PROBLEM TO SOLVE
Transcribe everything in the forum thread on the slow query, from "Results 1 to" down to "opens a document.".

SELECTED TEXT
-- begin --
Results 1 to 3 of 3

Thread: A very slow query

  1. #1
    yana Guest

    A very slow query


    Hi,

    I have a query that takes minutes to execute, even through there are about 300,000 records are being processed. I would appreciate any help with optimizing that query.
    I have two tables: User and Usage. Table user has two fields: User_Id and Date_Created and a non-clustered index on User_Id. Table usage has two fields also: User_Id and Date_Used and non-clustered index on both fields. The User table is populated when the user registers. The Usage table is populated every time the user opens a document.

    Here is what I need to do: get the number of users from the Usage table who opened a document at least once after they have registered during the last 30 days for each day in the time frame, where the time frame varies.
    For example, if the time frame is 8/01/00 - 8/31/00, I need to get the following data:

    date returns
    ---- -------
    8/01/00 10 (10 users returned to the document between 7/2/00 and 8/1/00)
    8/02/00 15 (15 users returned between 7/3/00 and 8/02/00)
    .
    .
    .
    8/31/00 20 (20 users returned between 8/1/00 and 8/31/00)

    Here is my query:

    SELECT [date],
    (SELECT count(distinct user_id)
    FROM usage u JOIN [user] ON u.[user_id] = [user].[user_id]
    WHERE u.[date] BETWEEN usage.[date]-30 AND usage.[date]
    AND u.[date]>[user].date_created
    GROUP BY usage.[date])returns
    FROM usage
    WHERE [date] BETWEEN @date1 AND @date2

    This query works fine, but too slow. We use MS SQL server 7.0.
-- end --
[Rows on where targets appear]
-- begin --
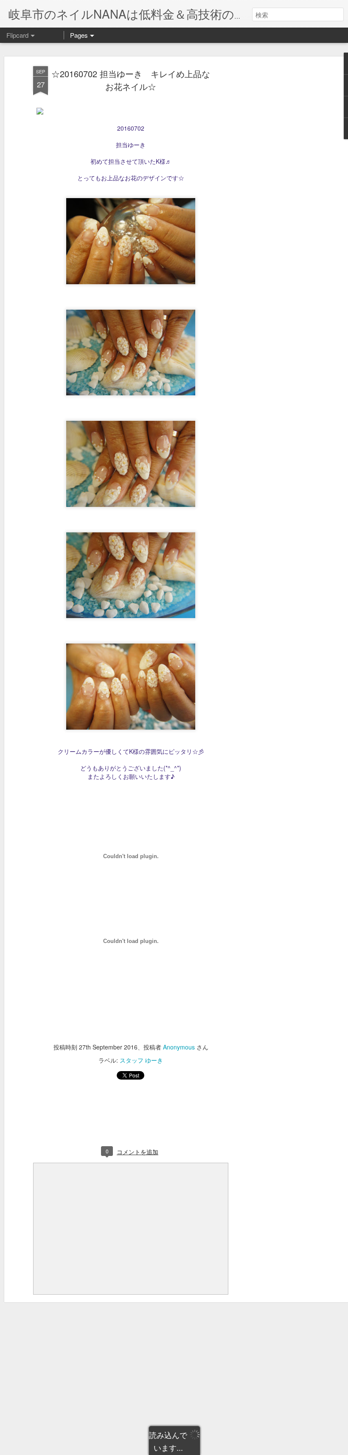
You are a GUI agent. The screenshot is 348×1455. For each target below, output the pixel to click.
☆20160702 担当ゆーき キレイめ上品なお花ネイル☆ (130, 79)
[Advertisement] (275, 200)
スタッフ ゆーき (141, 1060)
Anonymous (179, 1047)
-- end --
FULL SOLUTION
Results 1 to 3 of 3

Thread: A very slow query

  1. #1
    yana Guest

    A very slow query


    Hi,

    I have a query that takes minutes to execute, even through there are about 300,000 records are being processed. I would appreciate any help with optimizing that query.
    I have two tables: User and Usage. Table user has two fields: User_Id and Date_Created and a non-clustered index on User_Id. Table usage has two fields also: User_Id and Date_Used and non-clustered index on both fields. The User table is populated when the user registers. The Usage table is populated every time the user opens a document.